The Right Suit Makes the Man

When interviewing, almost all employers want to see a man in a nice pair of slacks and a jacket. Of course, if you’re interviewing for a job as a mechanic or where you’ll be outdoors most of the time, a suit may be a bit much. For the most part, however, you’ll want an interview suit. Most stylists recommend going with a solid black, grey, or navy because these are neutral colors. In the debate on single- verses double-breasted suits, the single is often considered a better interview jacket. Why? It’s simple and understated. You don’t really want the interviewer to notice your clothing at all, so the basic design is best.

The Dress Shirt

The dress shirt you wear with your suit should complement it without standing out. The smart men’s shirt range should be wide enough to include a few shirts that can be mixed and matched with each suit. A crisp white shirt is the most neutral and goes with everything, but a light blue or off-white is also a good choice. Black will stand out, and some people simply do not like the look of a black shirt worn with any color suit jacket except white. Avoid pinstripes, shirts with different colored collars, and collars with monograms. Many experts also suggest avoiding shirts with French cuffs since wearing cufflinks can make it look like you’re showing off.

The Tie

According to some interviewers, the very first thing they notice when a man walks into a room is his tie. This makes it the most important part of your outfit. While some people’s instinct may be to go with a bright color or pattern so that it contrasts with a dark suit, don’t go too crazy. You want a tie that matches both your suit and dress shirt. A solid color, small pattern, small dots, or two-color striped tie all work well.
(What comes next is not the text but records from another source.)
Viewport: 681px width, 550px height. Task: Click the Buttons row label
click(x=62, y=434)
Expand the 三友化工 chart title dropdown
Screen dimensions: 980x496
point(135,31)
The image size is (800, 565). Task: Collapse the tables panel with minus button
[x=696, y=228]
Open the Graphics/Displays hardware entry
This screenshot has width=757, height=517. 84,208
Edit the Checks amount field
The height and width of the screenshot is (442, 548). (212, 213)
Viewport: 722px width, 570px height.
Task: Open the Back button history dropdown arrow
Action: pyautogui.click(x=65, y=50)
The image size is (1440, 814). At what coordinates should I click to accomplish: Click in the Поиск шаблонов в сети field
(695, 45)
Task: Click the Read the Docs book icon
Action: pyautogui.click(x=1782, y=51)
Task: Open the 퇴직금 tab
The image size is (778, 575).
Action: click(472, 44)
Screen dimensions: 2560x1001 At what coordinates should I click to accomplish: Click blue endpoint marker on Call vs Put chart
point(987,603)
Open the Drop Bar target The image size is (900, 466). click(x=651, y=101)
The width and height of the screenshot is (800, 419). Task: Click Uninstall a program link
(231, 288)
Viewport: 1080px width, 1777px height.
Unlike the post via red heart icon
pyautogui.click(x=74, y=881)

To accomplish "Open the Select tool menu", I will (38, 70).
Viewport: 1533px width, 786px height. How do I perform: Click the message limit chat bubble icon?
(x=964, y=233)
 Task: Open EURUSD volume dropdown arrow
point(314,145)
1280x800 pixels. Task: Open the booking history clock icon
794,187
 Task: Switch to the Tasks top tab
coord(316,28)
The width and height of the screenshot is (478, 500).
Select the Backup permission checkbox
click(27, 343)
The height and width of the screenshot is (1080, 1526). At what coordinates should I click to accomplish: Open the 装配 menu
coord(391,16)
Don’t wear a matching pocket square in your jacket pocket—like cufflinks, this comes off as a little pretentious. Your interviewer might also wonder if you’re going to a wedding after the interview.

Your Shoes

Finally, your shoes are the last major piece of your wardrobe. You want to go with something conservative: black or dark brown shoes work well. Wear dark socks that blend in. Do not wear sneakers to any professional interview. They may be okay for interviews to which you won’t be wearing a suit, but for the most part, you need to always wear dress shoes. Make certain they look nice, too. Get them shined if they’re looking scuffed.

Accessories

Once you’ve gotten a nice interview outfit picked out (perhaps from the Lexington menswear collection), you can add a few accessories to it. But again, keep it conservative. A nice watch is a good extra, as is a simple tie bar. If you wear a belt, which is recommended, keep it simple. Later, when comparing applicants, you want the interviewer to remember you as the one with the experience, not the guy who was wearing the excessively large belt or the weird tie bar.

The Fit is Important

It’s not enough to have all of the pieces of your interview outfit match. The shirt and suit have to fit you well. If you’ve lost or gained weight, you may need to go shopping for new clothes. A poorly fitting suit is an instant turn-off to interviewers since it shows a lack of attention to detail. Make sure shirt and jacket sleeves and the pant legs are all long enough and that the shirt and jacket aren’t too tight or too loose.